18/09/08

EL CANAL.doc

 

 

 

EL CANAL.

 

 

¿Puede un político privatizar lo público?, puede hacerlo si es conveniente, pero tendrá que explicarlo bien, no bajo la fórmula liberal que todo lo encubre, hasta las fechorías más escandalosas.

 

La afición a dar sorpresas no es exclusiva de Zapatero, sus cheques-bebé, sus cuatrocientos euros, sus ministras de defensa y de igualdad. También les gusta a los líderes autonómicos, cuando se sacan de la manga privatizar el Canal, construir hospitales y colegios bilingües. Tampoco lo parlamentarios de la oposición salen bien parados, porque abren la boca, como tontos, y nada más.
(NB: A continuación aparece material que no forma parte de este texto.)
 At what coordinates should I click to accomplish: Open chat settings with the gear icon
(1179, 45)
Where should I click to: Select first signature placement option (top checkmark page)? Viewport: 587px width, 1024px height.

Valientes políticos y valientes asambleas para debatir el estado de la región.

 

¿Por qué, para qué y cómo se va privatizar el Canal?, ¿se trata de una simple ocurrencia?. Ya veremos, todavía resuena el eco de aquél deseo de construir el tren bala que habían visto en Shangai, para comunicar Campamento con Barajas.

 

No están los tiempos para bromas, ni tonterías, mucho menos cuando es obvio que a los bancos centrales más poderosos del mundo solo se les ocurre fabricar dinero, olvidándose de la inevitable inflación, en lugar de recuperar el que han robado los ladrones de guante blanco, depositado en los paraísos al margen de toda Ley.

 

Menos privatizar y más administrar bien.